Here’s the punch line: based on both the latest data as well as decades of trends, household income is still, by far, the best predictor of a consumer’s likelihood to purchase diamonds and jewelry. All the other demographic factors – age, ethnicity, household size, location, education and others – simply aren’t very important.

Millennials look good on paper, but their spending doesn’t measure up

Marketers are always looking for new shoppers, and Millennials offer them an opportunity. These young consumers are newly employed and are looking for ways to spend their new-found money. Jewelers see lots of opportunity, for a variety of reasons:

Millennials are at the prime age for buying a diamond engagement ring. With an average ticket of near $4,000 for a diamond engagement ring, this high-dollar, but low-profit item is important to jewelry merchants, since it should lead to future jewelry purchases.

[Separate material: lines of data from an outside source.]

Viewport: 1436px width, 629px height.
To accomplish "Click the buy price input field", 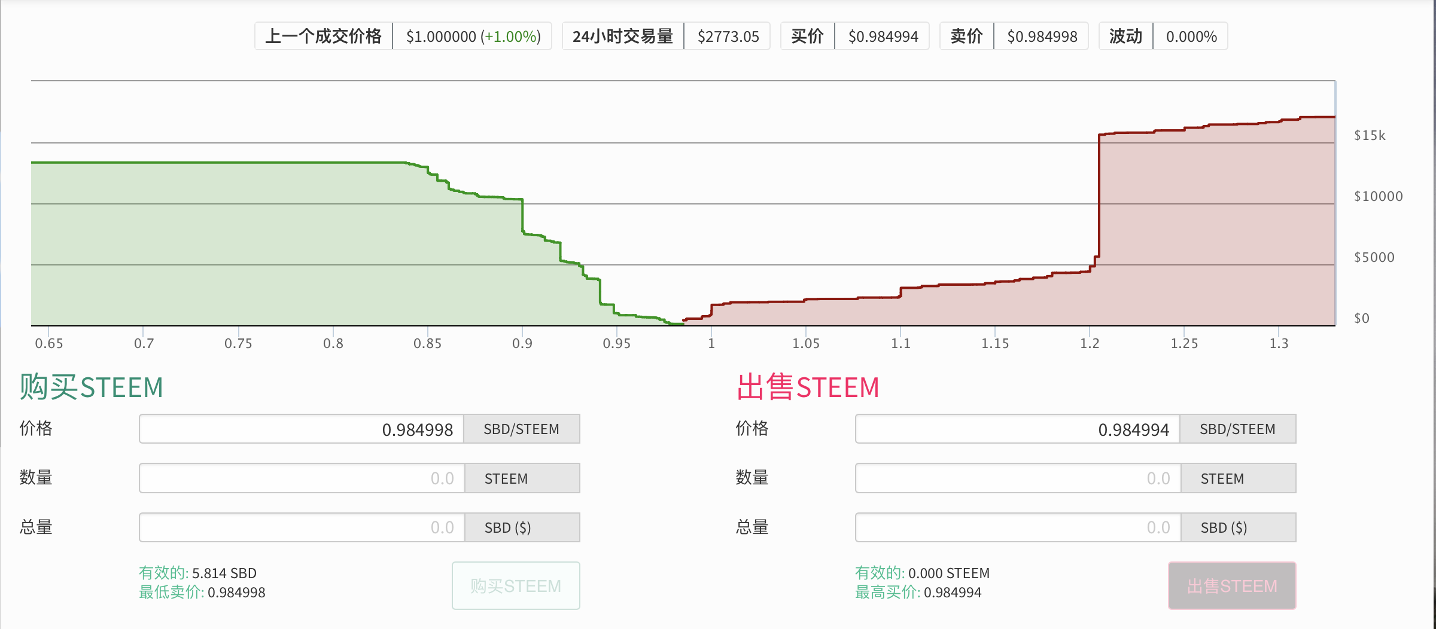I will [x=302, y=429].
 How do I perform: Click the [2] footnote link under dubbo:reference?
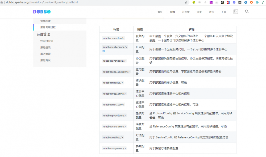[x=103, y=51]
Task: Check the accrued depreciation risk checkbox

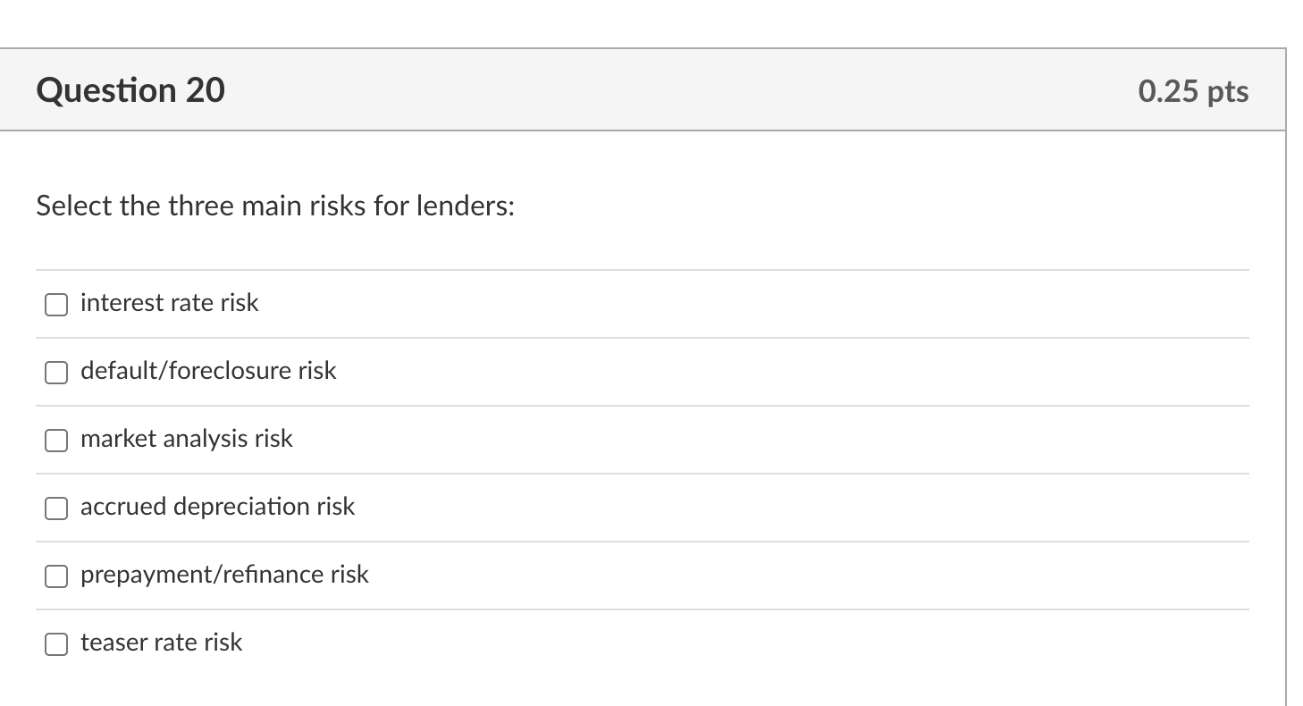Action: (x=55, y=508)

Many of those young shoppers are DINKS – Double Income, No Kids. Therefore, they should have discretionary income to spend on jewelry.

Millennials seem to be interested in fashion jewelry, a low-ticket, but high-profit category. Jewelers hope this will lead to bigger-ticket jewelry purchases in the future.

But these qualitative factors belie the truth: Millennials’ jewelry spending, on a per-household basis, is about the same as other generations of American consumers aged 25 through 65, as the graph below illustrates. When diamond engagement rings are eliminated from the equation (red portion of the bar for age 25-34 shoppers), Millennials’ jewelry expenditures (blue portion of the bar) are below average.


High-income households have most potential in US

In the US market, roughly eight percent of the total households – about 9.5 million households – have an annual income over $150,000. Not only do these high-income shoppers spend more on jewelry, they spend a lot more than lower-income households. Their annual aggregate jewelry expenditures represent 25-to-30 percent of the total jewelry market in the US, or $20-to-23 billion per year.

If jewelers can identify that top tier of consumers – nearly one-in-10 households, they can capture more than one quarter of the total jewelry spending in the U.S.

The graph below illustrates jewelry expenditures for the decade 2000-2010, which includes the “Great Recession.” High-income shoppers kept spending on jewelry during that recession, while lower income consumers cut back substantially. The percentages shown on the bar graph illustrate the “percentage of the national average household expenditure” that each income group spends on jewelry annually. For example, high-income households – $150,000 or more annual income – spend 447 percent of the national average, or more than four times the average jewelry expenditure. In 2013, the latest data available, the typical US household spent just over $600 on jewelry, but high-income households spent close to $2,700.


Summary: those with the gold, spend on the gold

When infamous bank robber Willie Sutton was asked why he stole money from the banks, he answered, “That’s where the money is!

Jewelers could take a lesson from Sutton: high-income consumers are by far the best customers for jewelers, because they have the discretionary income to spend on jewelry. In short, that’s where the “jewelry money” is.